Exercise:
Every entry below is to be retyped exactly as it stands.

※ ※ ※

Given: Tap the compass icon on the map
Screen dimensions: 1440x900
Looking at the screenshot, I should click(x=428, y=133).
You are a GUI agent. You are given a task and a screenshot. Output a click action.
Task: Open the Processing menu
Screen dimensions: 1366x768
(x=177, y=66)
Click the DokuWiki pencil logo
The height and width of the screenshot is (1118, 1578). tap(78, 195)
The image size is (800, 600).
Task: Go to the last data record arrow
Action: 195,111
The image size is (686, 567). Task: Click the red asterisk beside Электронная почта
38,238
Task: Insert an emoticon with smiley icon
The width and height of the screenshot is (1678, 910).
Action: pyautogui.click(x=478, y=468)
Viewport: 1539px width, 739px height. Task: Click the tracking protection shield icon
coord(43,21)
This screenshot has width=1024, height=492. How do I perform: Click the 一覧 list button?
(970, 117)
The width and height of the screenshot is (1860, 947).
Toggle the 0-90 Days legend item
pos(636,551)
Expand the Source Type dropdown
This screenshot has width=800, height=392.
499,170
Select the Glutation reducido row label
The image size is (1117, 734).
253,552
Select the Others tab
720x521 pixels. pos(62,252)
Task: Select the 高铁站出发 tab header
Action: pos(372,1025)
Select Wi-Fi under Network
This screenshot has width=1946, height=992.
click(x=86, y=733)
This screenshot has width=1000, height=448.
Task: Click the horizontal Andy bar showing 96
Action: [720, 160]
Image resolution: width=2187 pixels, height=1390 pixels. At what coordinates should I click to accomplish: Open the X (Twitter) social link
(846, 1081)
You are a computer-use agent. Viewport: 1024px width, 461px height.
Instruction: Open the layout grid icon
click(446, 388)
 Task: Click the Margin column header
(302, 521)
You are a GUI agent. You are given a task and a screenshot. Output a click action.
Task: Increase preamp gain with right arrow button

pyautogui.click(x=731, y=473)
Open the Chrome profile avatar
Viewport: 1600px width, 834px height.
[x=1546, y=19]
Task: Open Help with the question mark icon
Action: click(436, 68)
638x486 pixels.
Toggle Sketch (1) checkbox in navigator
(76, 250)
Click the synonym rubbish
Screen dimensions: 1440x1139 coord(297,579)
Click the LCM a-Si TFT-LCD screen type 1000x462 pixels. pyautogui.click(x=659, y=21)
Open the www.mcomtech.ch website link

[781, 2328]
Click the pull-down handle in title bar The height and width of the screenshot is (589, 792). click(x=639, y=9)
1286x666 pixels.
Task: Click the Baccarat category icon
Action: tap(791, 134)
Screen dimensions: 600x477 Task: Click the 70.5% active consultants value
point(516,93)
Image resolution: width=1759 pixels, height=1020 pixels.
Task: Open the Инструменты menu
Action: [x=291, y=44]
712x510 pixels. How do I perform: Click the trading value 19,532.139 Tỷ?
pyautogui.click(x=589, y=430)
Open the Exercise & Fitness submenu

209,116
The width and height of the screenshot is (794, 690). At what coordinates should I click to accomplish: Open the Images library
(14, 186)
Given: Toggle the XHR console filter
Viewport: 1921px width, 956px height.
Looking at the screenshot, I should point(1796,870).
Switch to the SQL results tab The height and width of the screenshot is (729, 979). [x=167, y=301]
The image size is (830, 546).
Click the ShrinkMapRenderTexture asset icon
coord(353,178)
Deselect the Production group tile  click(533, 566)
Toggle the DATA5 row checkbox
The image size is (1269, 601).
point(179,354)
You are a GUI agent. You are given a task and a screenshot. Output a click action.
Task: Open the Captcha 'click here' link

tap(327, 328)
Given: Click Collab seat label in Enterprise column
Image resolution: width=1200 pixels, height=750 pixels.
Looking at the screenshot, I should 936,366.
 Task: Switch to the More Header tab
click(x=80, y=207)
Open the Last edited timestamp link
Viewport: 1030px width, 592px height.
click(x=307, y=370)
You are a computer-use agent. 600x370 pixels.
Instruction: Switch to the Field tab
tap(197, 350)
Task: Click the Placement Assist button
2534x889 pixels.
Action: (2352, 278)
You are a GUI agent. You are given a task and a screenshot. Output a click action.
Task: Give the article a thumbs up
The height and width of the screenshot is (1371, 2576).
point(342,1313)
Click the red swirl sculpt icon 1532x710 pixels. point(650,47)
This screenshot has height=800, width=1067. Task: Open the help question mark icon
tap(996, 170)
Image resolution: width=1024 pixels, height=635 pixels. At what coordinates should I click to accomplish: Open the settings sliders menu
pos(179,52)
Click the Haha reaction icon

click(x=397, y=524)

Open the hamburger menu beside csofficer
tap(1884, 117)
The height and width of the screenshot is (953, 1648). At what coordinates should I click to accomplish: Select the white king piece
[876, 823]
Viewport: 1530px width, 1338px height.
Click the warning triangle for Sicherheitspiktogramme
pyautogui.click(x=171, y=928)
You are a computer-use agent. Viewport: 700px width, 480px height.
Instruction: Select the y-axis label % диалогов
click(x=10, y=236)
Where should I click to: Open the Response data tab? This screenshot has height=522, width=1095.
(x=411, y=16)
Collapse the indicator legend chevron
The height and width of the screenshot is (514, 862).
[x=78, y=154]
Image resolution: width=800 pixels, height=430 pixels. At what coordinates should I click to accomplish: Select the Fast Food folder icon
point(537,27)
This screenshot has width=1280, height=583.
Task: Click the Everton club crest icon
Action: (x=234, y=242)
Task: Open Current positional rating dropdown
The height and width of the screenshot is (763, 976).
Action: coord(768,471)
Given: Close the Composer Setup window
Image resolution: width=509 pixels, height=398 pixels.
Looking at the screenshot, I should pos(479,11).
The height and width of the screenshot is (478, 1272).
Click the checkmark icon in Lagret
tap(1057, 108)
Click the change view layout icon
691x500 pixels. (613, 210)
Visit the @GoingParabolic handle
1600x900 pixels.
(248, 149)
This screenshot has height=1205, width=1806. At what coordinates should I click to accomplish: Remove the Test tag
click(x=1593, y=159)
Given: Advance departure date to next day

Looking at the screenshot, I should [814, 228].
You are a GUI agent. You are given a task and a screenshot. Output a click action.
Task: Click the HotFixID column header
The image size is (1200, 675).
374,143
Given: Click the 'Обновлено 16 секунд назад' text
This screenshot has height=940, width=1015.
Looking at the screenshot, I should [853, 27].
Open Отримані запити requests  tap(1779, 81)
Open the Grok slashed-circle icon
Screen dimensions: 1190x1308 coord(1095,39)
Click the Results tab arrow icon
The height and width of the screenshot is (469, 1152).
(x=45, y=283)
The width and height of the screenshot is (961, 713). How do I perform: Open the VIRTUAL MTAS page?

※ ※ ※

Response to the exercise:
Given: Tap the compass icon on the map
Screen dimensions: 1440x900
Looking at the screenshot, I should click(x=428, y=133).
You are a GUI agent. You are given a task and a screenshot. Output a click action.
Task: Open the Processing menu
Screen dimensions: 1366x768
(x=177, y=66)
Click the DokuWiki pencil logo
The height and width of the screenshot is (1118, 1578). tap(78, 195)
The image size is (800, 600).
Task: Go to the last data record arrow
Action: 195,111
The image size is (686, 567). Task: Click the red asterisk beside Электронная почта
38,238
Task: Insert an emoticon with smiley icon
The width and height of the screenshot is (1678, 910).
Action: pyautogui.click(x=478, y=468)
Viewport: 1539px width, 739px height. Task: Click the tracking protection shield icon
coord(43,21)
This screenshot has width=1024, height=492. How do I perform: Click the 一覧 list button?
(970, 117)
The width and height of the screenshot is (1860, 947).
Toggle the 0-90 Days legend item
pos(636,551)
Expand the Source Type dropdown
This screenshot has width=800, height=392.
499,170
Select the Glutation reducido row label
The image size is (1117, 734).
253,552
Select the Others tab
720x521 pixels. pos(62,252)
Task: Select the 高铁站出发 tab header
Action: pos(372,1025)
Select Wi-Fi under Network
This screenshot has width=1946, height=992.
click(x=86, y=733)
This screenshot has width=1000, height=448.
Task: Click the horizontal Andy bar showing 96
Action: [720, 160]
Image resolution: width=2187 pixels, height=1390 pixels. At what coordinates should I click to accomplish: Open the X (Twitter) social link
(846, 1081)
You are a computer-use agent. Viewport: 1024px width, 461px height.
Instruction: Open the layout grid icon
click(446, 388)
 Task: Click the Margin column header
(302, 521)
You are a GUI agent. You are given a task and a screenshot. Output a click action.
Task: Increase preamp gain with right arrow button

pyautogui.click(x=731, y=473)
Open the Chrome profile avatar
Viewport: 1600px width, 834px height.
[x=1546, y=19]
Task: Open Help with the question mark icon
Action: click(436, 68)
638x486 pixels.
Toggle Sketch (1) checkbox in navigator
(76, 250)
Click the synonym rubbish
Screen dimensions: 1440x1139 coord(297,579)
Click the LCM a-Si TFT-LCD screen type 1000x462 pixels. pyautogui.click(x=659, y=21)
Open the www.mcomtech.ch website link

[781, 2328]
Click the pull-down handle in title bar The height and width of the screenshot is (589, 792). click(x=639, y=9)
1286x666 pixels.
Task: Click the Baccarat category icon
Action: tap(791, 134)
Screen dimensions: 600x477 Task: Click the 70.5% active consultants value
point(516,93)
Image resolution: width=1759 pixels, height=1020 pixels.
Task: Open the Инструменты menu
Action: [x=291, y=44]
712x510 pixels. How do I perform: Click the trading value 19,532.139 Tỷ?
pyautogui.click(x=589, y=430)
Open the Exercise & Fitness submenu

209,116
The width and height of the screenshot is (794, 690). At what coordinates should I click to accomplish: Open the Images library
(14, 186)
Given: Toggle the XHR console filter
Viewport: 1921px width, 956px height.
Looking at the screenshot, I should point(1796,870).
Switch to the SQL results tab The height and width of the screenshot is (729, 979). [x=167, y=301]
The image size is (830, 546).
Click the ShrinkMapRenderTexture asset icon
coord(353,178)
Deselect the Production group tile  click(533, 566)
Toggle the DATA5 row checkbox
The image size is (1269, 601).
point(179,354)
You are a GUI agent. You are given a task and a screenshot. Output a click action.
Task: Open the Captcha 'click here' link

tap(327, 328)
Given: Click Collab seat label in Enterprise column
Image resolution: width=1200 pixels, height=750 pixels.
Looking at the screenshot, I should 936,366.
 Task: Switch to the More Header tab
click(x=80, y=207)
Open the Last edited timestamp link
Viewport: 1030px width, 592px height.
click(x=307, y=370)
You are a computer-use agent. 600x370 pixels.
Instruction: Switch to the Field tab
tap(197, 350)
Task: Click the Placement Assist button
2534x889 pixels.
Action: (2352, 278)
You are a GUI agent. You are given a task and a screenshot. Output a click action.
Task: Give the article a thumbs up
The height and width of the screenshot is (1371, 2576).
point(342,1313)
Click the red swirl sculpt icon 1532x710 pixels. point(650,47)
This screenshot has height=800, width=1067. Task: Open the help question mark icon
tap(996, 170)
Image resolution: width=1024 pixels, height=635 pixels. At what coordinates should I click to accomplish: Open the settings sliders menu
pos(179,52)
Click the Haha reaction icon

click(x=397, y=524)

Open the hamburger menu beside csofficer
tap(1884, 117)
The height and width of the screenshot is (953, 1648). At what coordinates should I click to accomplish: Select the white king piece
[876, 823]
Viewport: 1530px width, 1338px height.
Click the warning triangle for Sicherheitspiktogramme
pyautogui.click(x=171, y=928)
You are a computer-use agent. Viewport: 700px width, 480px height.
Instruction: Select the y-axis label % диалогов
click(x=10, y=236)
Where should I click to: Open the Response data tab? This screenshot has height=522, width=1095.
(x=411, y=16)
Collapse the indicator legend chevron
The height and width of the screenshot is (514, 862).
[x=78, y=154]
Image resolution: width=800 pixels, height=430 pixels. At what coordinates should I click to accomplish: Select the Fast Food folder icon
point(537,27)
This screenshot has width=1280, height=583.
Task: Click the Everton club crest icon
Action: (x=234, y=242)
Task: Open Current positional rating dropdown
The height and width of the screenshot is (763, 976).
Action: coord(768,471)
Given: Close the Composer Setup window
Image resolution: width=509 pixels, height=398 pixels.
Looking at the screenshot, I should pos(479,11).
The height and width of the screenshot is (478, 1272).
Click the checkmark icon in Lagret
tap(1057, 108)
Click the change view layout icon
691x500 pixels. (613, 210)
Visit the @GoingParabolic handle
1600x900 pixels.
(248, 149)
This screenshot has height=1205, width=1806. At what coordinates should I click to accomplish: Remove the Test tag
click(x=1593, y=159)
Given: Advance departure date to next day

Looking at the screenshot, I should [814, 228].
You are a GUI agent. You are given a task and a screenshot. Output a click action.
Task: Click the HotFixID column header
The image size is (1200, 675).
374,143
Given: Click the 'Обновлено 16 секунд назад' text
This screenshot has height=940, width=1015.
Looking at the screenshot, I should [853, 27].
Open Отримані запити requests  tap(1779, 81)
Open the Grok slashed-circle icon
Screen dimensions: 1190x1308 coord(1095,39)
Click the Results tab arrow icon
The height and width of the screenshot is (469, 1152).
(x=45, y=283)
The width and height of the screenshot is (961, 713). How do I perform: Open the VIRTUAL MTAS page?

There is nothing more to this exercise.